When we left the states, the Thanksgiving weekend was the typical kickoff of the Christmas Season. Christmas in another country has its own kind of hype, but the differences are interesting enough to let the hype slide (for a while). In Costa Rica, this is the beginning of summer; it's the end of the year, and people have their bonuses to spend. Festivals are in full swing - booths are full of hand crafts as well as cheap stocking stuffers (and the food! OMG, the food... Yeah, I just went away for a little bit, on a choriada* dream).

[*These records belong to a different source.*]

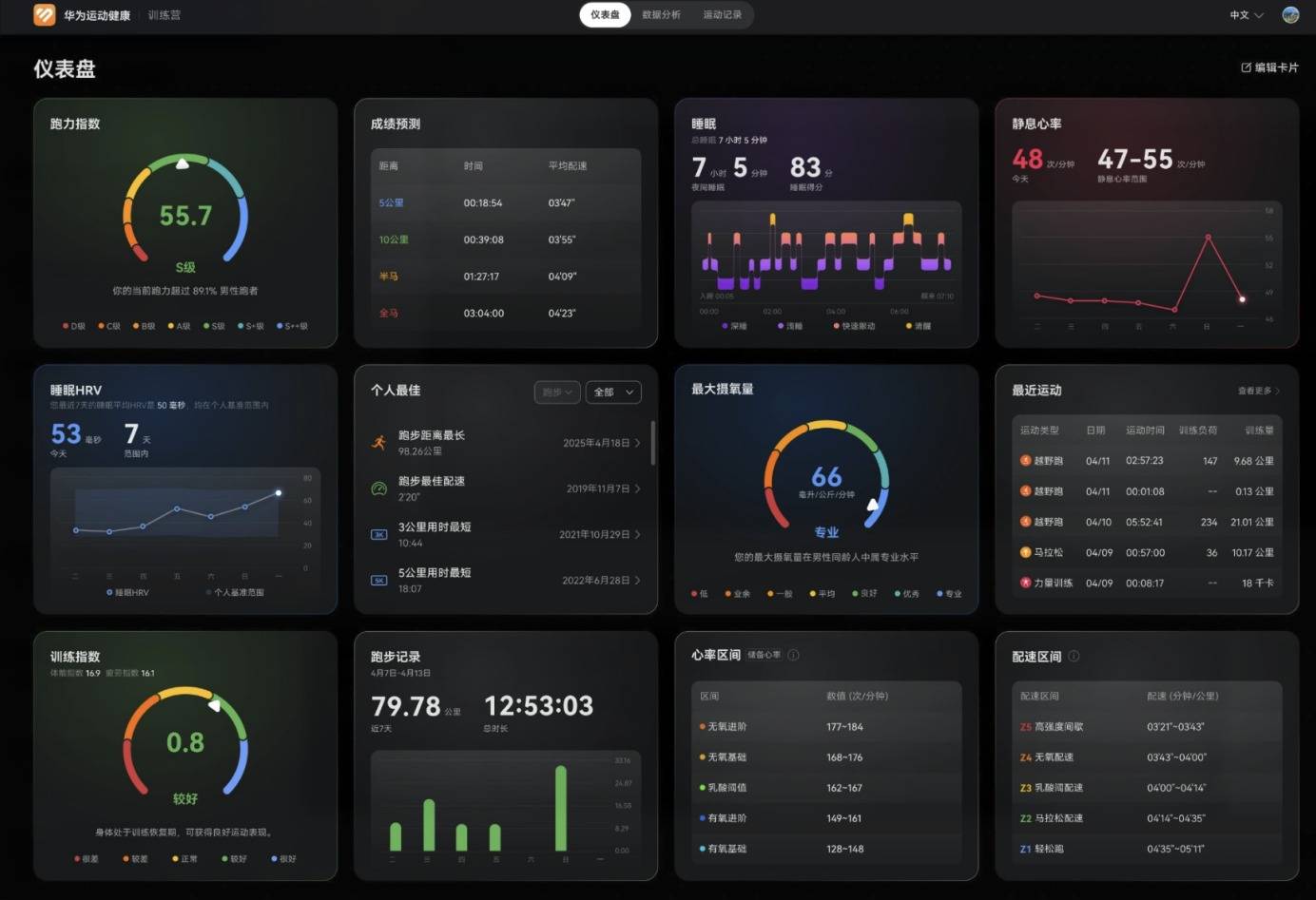Open the user avatar profile
The height and width of the screenshot is (900, 1316).
point(1290,15)
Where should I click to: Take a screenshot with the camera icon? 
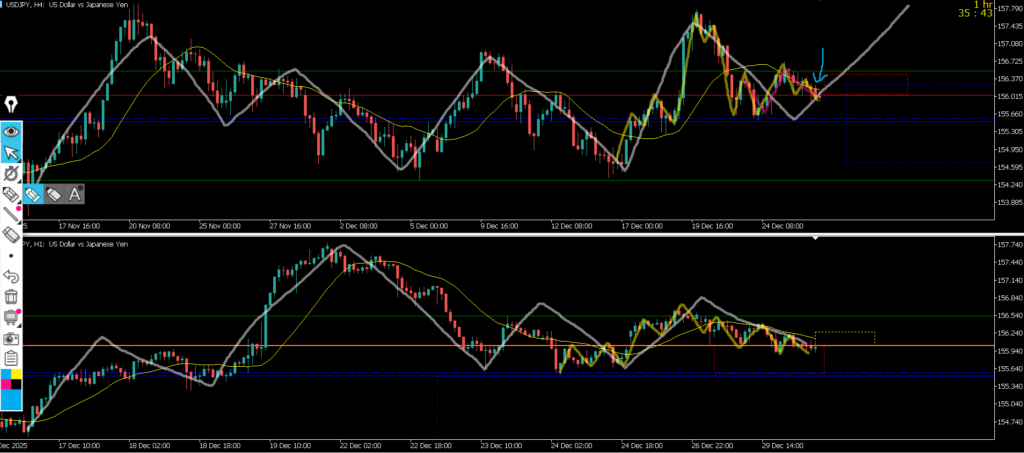tap(12, 339)
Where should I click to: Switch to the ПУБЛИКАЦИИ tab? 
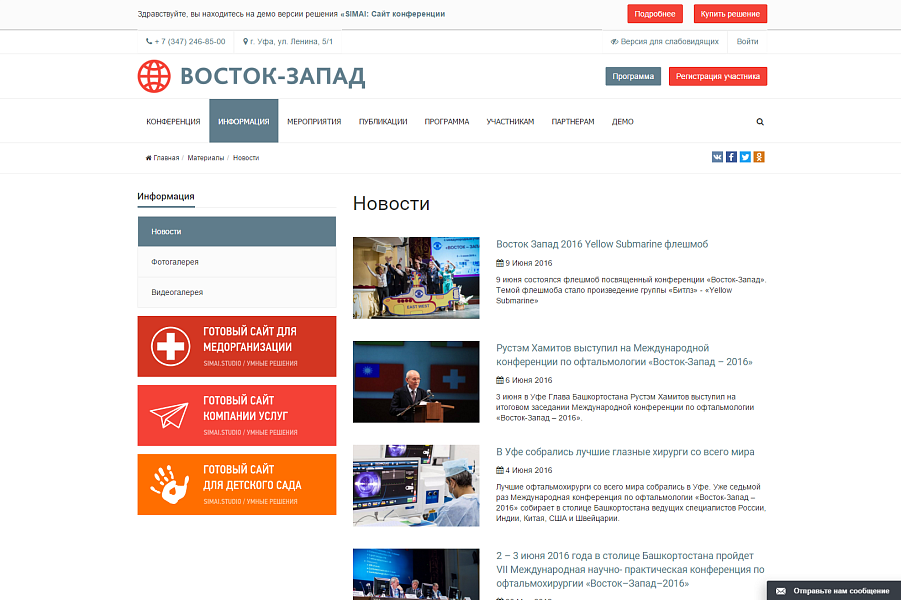[x=383, y=120]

Sale announcements blare from store fronts into the streets via portable speakers or travelling amps-on-a-truck (yes, eardrum breaking, and not ignorable). Christmas isn't completely focused on one day - gifts are given through Epiphany (January 6), and the frenzy is just not as intense. I still remember seeing a woman buying a roll of wrapping paper a few days after "The Day" - and it wasn't for next year :-)
Eggnog is available year-round, but tamales are a Christmas treat! Instead of Christmas Goose, there's Christmas Roast Leg of Pork.

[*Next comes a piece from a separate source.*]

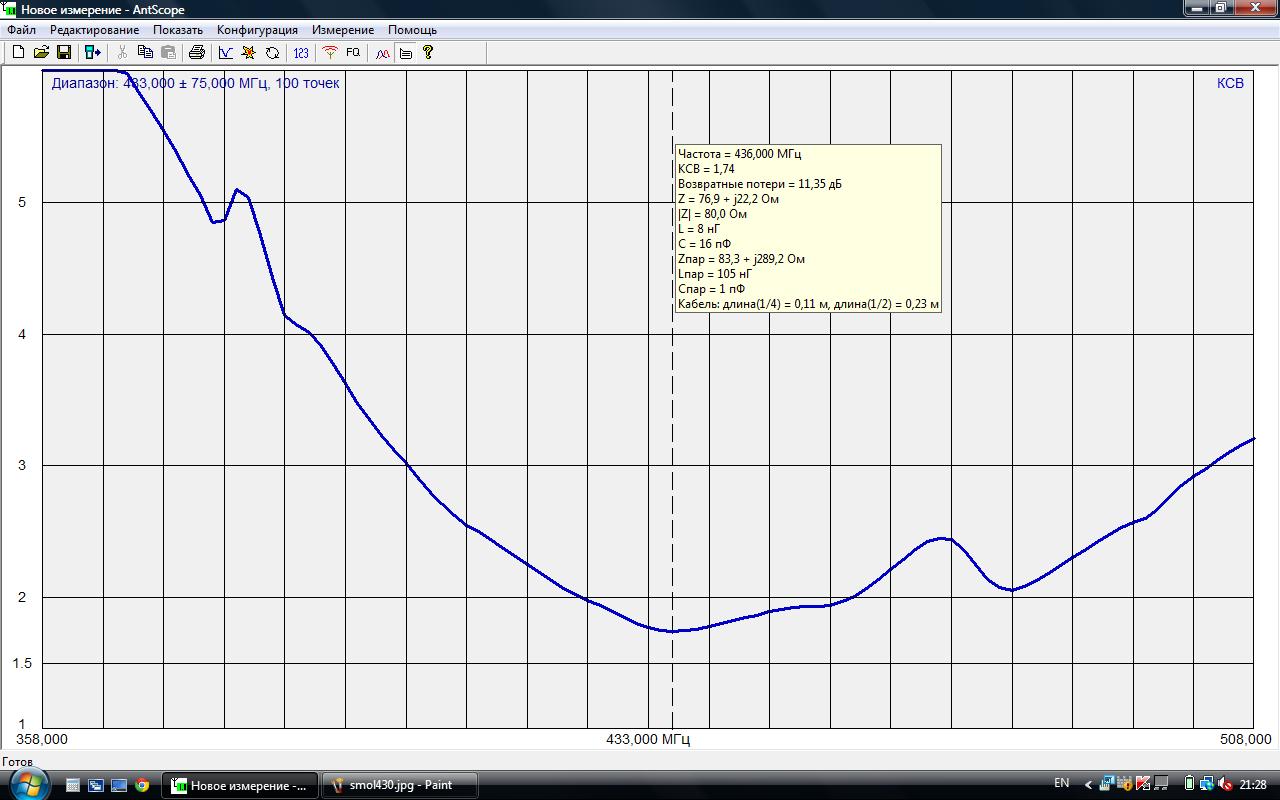Print the graph with printer icon
Screen dimensions: 1280x800
pos(197,53)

We felt an unbelievable amount of relief to be away from the USA Christmas orgy. Now, we not only have to re-adjust to the spend-spend-spend mantra, but we have discovered that the "jolly season" is even *longer!* It has extended itself to *before* Halloween!
Perhaps you can tell, we're not fans.
The summer season in Costa Rica peaks during Easter week. This was one of the oddest things for me get used to - Easter was never a big deal for us (every year, we bemoaned the fact that there were no work holidays between New Years Day and Memorial day). But there, it is *the* biggest holiday. The month of March is full of festivals and weddings, and then the Thursday and Friday before Easter Sunday are national holidays. Many people take the entire week off; the beach (any beach!) is the destination :-)

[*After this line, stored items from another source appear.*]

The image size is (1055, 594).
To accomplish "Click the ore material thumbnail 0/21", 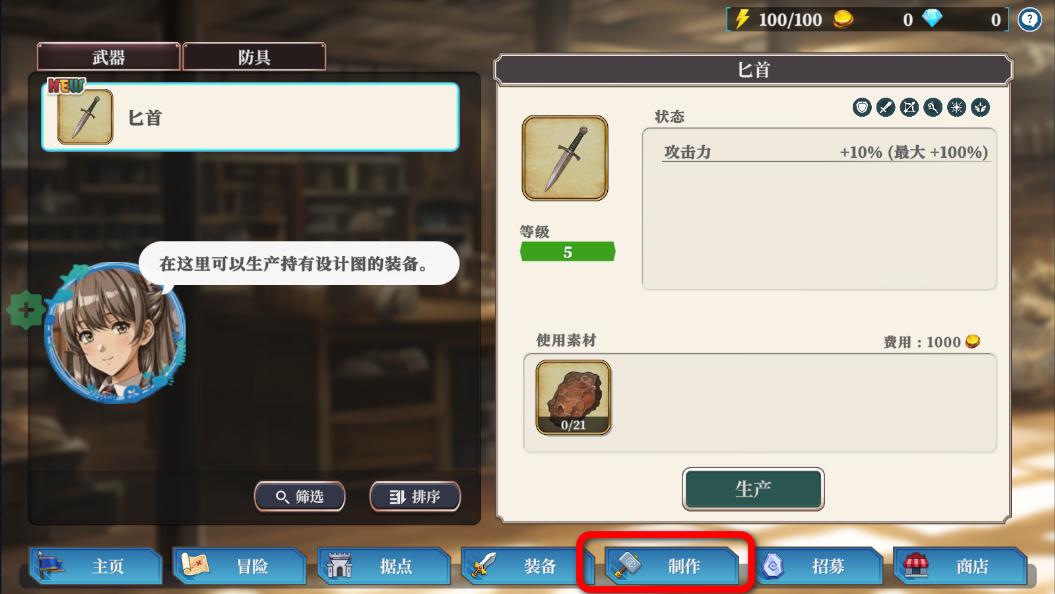I will click(573, 398).
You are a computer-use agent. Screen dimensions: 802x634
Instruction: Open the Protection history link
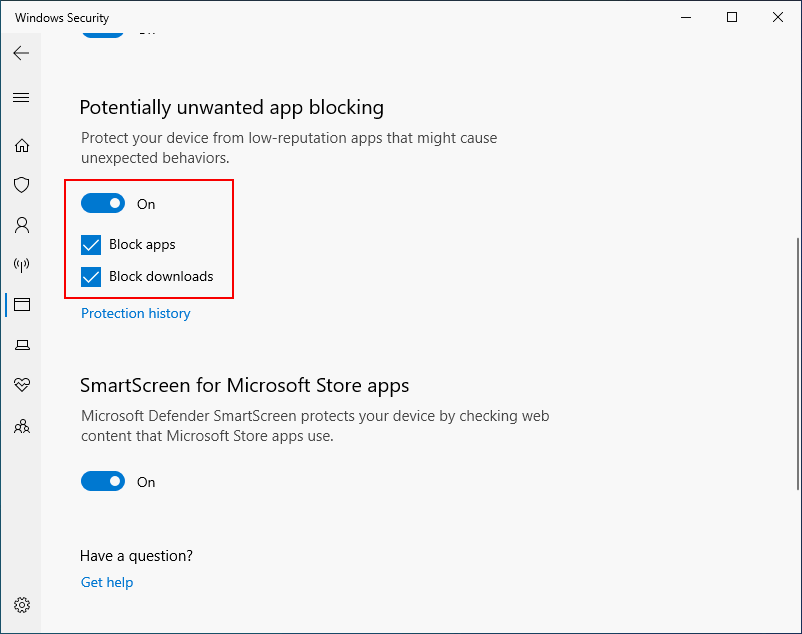click(x=135, y=313)
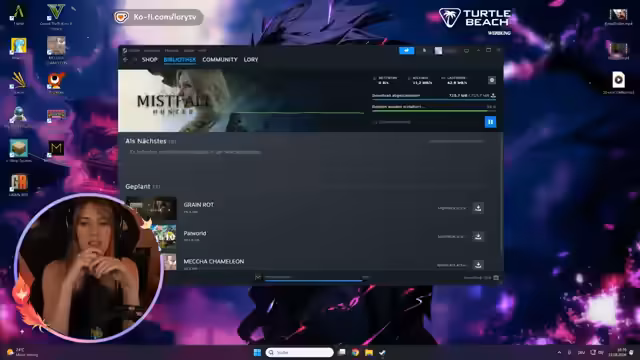Open account avatar dropdown in title bar
Screen dimensions: 640x360
(445, 51)
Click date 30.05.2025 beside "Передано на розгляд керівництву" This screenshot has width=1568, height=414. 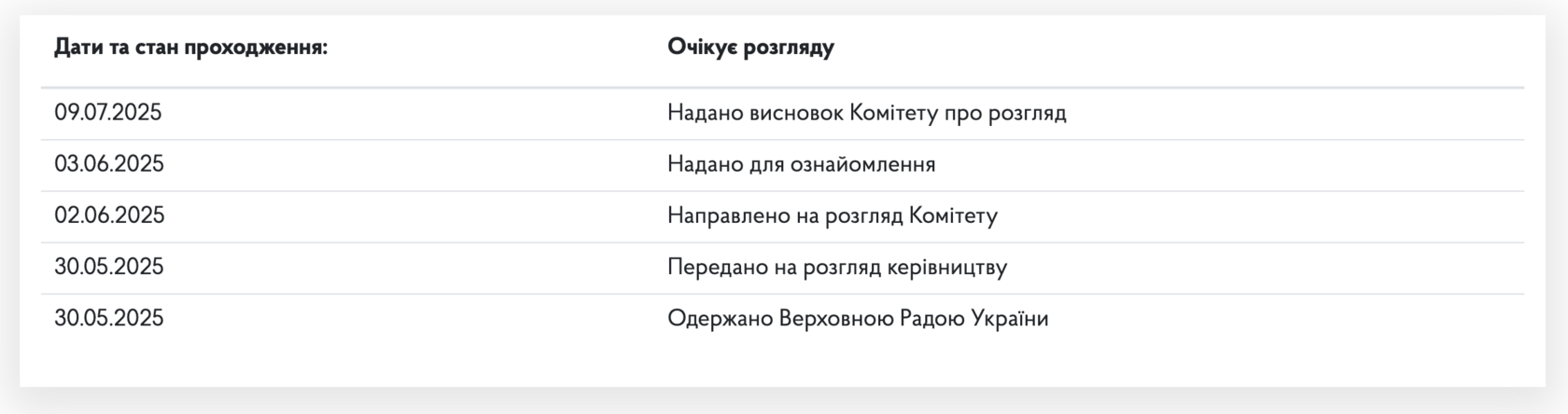pos(109,267)
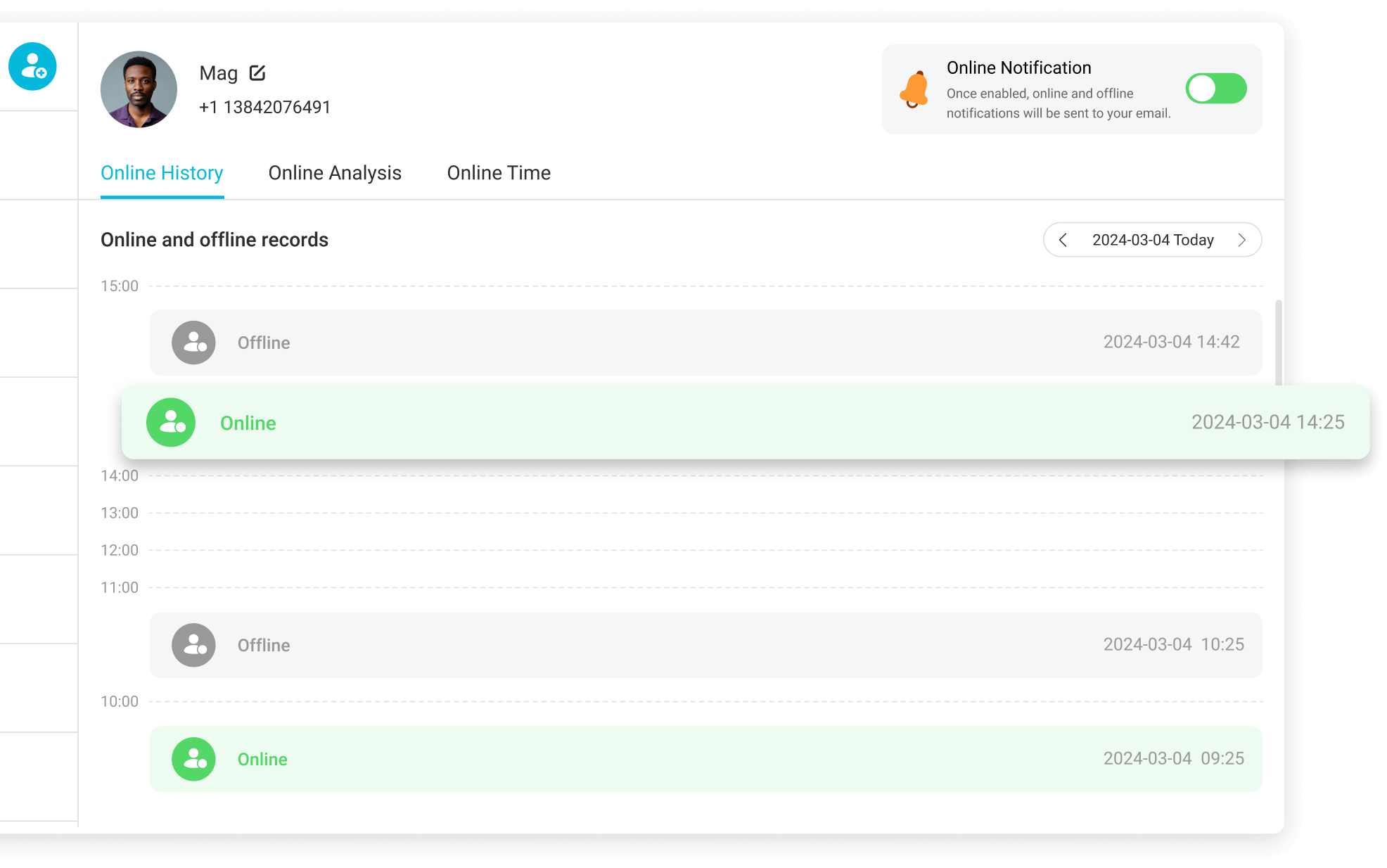Expand the date picker for 2024-03-04
Screen dimensions: 1387x868
[x=1152, y=239]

This is the holiday for cooking! Pastries are filled with chiverre (I am so gonna miss that). Fish soup is also very common (that, I will not miss :-\ ).
As strange as this may seem, I think this will be the hardest holiday difference for me to get used to.
This is from an Oxcart festival...
* a choriada is a crêpe made from fresh, sweet corn - I liked mine with a type of natural sour cream, and all wrapped up in a corn husk
This is part of a series On Being an Ex-Expat. Click here to read the first post.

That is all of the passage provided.